What the exercise asks:
Every line of the data that contains the string "will" must be copied.

The data:
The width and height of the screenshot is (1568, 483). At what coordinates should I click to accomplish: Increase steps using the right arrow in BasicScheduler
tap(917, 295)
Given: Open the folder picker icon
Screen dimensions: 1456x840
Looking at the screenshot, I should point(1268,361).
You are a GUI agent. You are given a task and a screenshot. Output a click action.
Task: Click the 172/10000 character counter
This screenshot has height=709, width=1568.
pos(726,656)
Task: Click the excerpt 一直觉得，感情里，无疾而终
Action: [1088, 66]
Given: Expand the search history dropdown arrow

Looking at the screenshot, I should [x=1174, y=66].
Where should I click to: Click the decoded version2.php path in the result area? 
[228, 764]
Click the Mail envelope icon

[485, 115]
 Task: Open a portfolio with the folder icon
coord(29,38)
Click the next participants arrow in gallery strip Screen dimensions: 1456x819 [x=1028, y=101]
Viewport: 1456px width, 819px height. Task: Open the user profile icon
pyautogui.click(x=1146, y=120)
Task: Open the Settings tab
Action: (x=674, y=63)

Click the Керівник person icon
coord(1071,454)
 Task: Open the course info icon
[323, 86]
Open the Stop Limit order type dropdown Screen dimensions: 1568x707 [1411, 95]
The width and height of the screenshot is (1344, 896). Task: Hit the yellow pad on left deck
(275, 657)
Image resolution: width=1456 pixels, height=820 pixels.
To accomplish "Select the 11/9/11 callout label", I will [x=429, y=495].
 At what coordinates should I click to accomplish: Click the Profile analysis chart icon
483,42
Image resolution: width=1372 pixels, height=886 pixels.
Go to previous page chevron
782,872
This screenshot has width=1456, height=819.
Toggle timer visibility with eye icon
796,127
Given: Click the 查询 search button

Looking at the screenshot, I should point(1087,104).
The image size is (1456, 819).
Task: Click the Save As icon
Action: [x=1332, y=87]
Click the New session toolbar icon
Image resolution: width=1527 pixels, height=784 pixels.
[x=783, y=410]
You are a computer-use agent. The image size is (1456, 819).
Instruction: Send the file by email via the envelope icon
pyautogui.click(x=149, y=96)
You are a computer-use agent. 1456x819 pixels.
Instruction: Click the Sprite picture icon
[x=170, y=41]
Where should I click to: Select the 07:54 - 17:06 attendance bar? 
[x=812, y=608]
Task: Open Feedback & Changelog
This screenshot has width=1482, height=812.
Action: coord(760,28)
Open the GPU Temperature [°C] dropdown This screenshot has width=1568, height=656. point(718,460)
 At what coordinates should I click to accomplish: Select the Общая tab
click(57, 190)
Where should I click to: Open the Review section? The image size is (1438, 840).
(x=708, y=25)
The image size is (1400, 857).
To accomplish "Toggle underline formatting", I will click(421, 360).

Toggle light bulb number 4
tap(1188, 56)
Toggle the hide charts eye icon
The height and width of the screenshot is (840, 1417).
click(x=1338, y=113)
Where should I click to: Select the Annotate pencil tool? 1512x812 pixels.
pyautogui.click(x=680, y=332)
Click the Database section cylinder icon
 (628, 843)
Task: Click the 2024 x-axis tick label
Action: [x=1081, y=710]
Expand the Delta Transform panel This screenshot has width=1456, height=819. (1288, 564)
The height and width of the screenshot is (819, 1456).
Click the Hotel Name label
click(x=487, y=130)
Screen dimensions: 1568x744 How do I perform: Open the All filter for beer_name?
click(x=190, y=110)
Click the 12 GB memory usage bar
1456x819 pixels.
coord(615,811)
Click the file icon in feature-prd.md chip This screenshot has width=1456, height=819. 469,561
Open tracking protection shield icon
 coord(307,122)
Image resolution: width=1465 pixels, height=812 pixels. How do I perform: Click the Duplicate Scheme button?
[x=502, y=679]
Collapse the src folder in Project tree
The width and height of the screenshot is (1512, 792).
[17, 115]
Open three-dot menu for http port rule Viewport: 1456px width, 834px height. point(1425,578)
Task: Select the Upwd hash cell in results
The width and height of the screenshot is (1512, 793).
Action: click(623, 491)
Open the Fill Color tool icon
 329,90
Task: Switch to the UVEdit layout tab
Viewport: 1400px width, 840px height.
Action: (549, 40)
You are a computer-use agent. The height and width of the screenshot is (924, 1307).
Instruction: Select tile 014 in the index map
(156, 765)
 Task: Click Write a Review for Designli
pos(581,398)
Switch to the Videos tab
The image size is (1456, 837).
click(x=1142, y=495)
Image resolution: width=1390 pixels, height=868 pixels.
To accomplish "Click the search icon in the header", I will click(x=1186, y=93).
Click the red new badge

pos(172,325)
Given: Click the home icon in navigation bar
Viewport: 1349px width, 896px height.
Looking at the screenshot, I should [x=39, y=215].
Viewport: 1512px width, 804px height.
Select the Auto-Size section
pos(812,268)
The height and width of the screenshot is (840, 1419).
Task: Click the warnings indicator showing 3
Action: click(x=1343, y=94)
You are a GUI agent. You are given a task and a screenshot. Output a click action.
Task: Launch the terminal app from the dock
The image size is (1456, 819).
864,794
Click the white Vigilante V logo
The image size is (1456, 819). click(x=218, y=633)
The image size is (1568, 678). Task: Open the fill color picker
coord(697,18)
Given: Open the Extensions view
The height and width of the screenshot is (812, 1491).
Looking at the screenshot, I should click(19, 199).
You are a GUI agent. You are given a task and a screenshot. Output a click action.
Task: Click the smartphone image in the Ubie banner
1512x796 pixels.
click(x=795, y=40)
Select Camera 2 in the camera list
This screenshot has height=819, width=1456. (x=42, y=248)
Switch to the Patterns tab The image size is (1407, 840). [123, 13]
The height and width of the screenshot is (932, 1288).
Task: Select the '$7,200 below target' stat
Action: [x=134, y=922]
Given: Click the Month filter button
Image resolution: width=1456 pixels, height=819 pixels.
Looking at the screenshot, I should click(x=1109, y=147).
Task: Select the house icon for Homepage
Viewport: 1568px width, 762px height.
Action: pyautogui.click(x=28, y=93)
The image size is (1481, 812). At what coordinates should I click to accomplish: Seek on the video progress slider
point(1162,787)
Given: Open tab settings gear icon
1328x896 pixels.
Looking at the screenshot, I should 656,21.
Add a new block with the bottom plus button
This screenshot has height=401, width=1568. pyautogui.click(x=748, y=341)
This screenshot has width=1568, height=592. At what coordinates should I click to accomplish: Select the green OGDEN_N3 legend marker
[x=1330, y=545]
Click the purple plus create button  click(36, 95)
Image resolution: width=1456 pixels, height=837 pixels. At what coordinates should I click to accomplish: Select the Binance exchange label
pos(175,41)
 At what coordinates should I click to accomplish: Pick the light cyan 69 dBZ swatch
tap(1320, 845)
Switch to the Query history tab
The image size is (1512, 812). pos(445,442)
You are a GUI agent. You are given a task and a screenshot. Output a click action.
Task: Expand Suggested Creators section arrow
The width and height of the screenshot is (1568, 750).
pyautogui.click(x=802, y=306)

Task response:
To accomplish "Select the 11/9/11 callout label", I will [x=429, y=495].
To accomplish "Toggle underline formatting", I will click(421, 360).
To accomplish "Click the search icon in the header", I will click(x=1186, y=93).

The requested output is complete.